Commentary: Trump’s world and Asia’s playbook in the coming years
Last week’s US elections, which delivered an emphatic victory for Donald Trump and the Republican party, have brought in a sense of déjà vu for Asia. Eight years ago, the region’s commitment to a global rules-based order and open trade was challenged by the surprising victory of Trump, who came to office with commitments to a trade war. Since then, through Trump and Biden, tariffs, restrictions on tech access, and scrutiny on investments have been ramped up progressively. But most of these were aimed at China, which, while being hurt by these actions, has the wherewithal to counter them to some extent.
Trump 2.0 comes with promises of a wider trade war, affecting not just China, but all countries who trade with the US. Trump’s campaign promises include installing a blanket tariff of 10% to 20% on all imports, with additional tariffs of 60% to 100% on goods brought in from China.
How would nations deal with this shock if followed through? The playbook is an obvious one, tried and tested over the past eight years:
First, divide the cost between supplier and buyer. Trade percolates through factories, traders, whole-sellers, and retailers of sizes large and small. There is plenty of empirical evidence from recent tariff measures that they are absorbed in bits and pieces through the supply chain and the end consumer. In some cases, they lead to near-shoring and on-shoring, although it is not clear if that leads to benefits to US consumers in terms of better prices or jobs. Further supply chain fragmentation, pressure on margin, higher retail prices, are all on the table.

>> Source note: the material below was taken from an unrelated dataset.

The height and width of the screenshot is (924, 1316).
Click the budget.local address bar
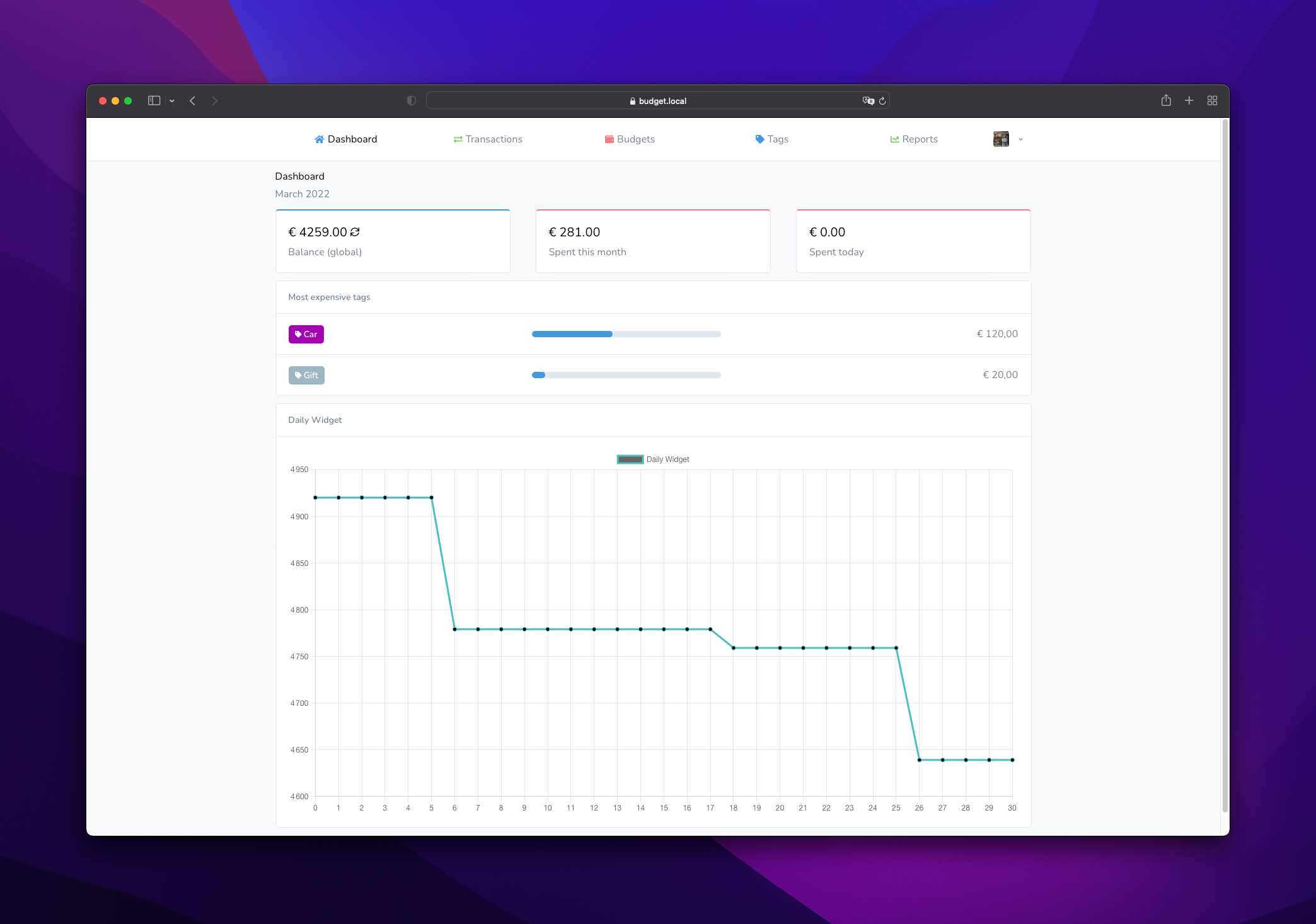click(657, 101)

Second, find ways to take Chinese goods to the US without paying the highest tariffs. Solar panels, for instance, find their way to the US via third countries. Another case in point is pharmaceutical drugs. The US may be keen to reduce its dependence on Chinese pharmaceuticals, and buy from elsewhere, India, for instance. Four out of ten prescriptions filled in the US in 2022 were supplied by Indian companies, and Indian companies supplied 47% of all generic prescriptions filed in the US. But where does the bulk of India’s active pharmaceutical ingredients come from? China.
Third, invest more in non-US markets. US is the largest economy in the world, but China is not far behind, while the rest of the world offers plenty of opportunities. Asian economies will be compelled to deepen regional integration and improve market ties with Europe, Middle East, Africa, and Latin America. Trump’s trade war will reshape the world, but it doesn’t have to be a so-called zero-sum narrative at the expense of Asia.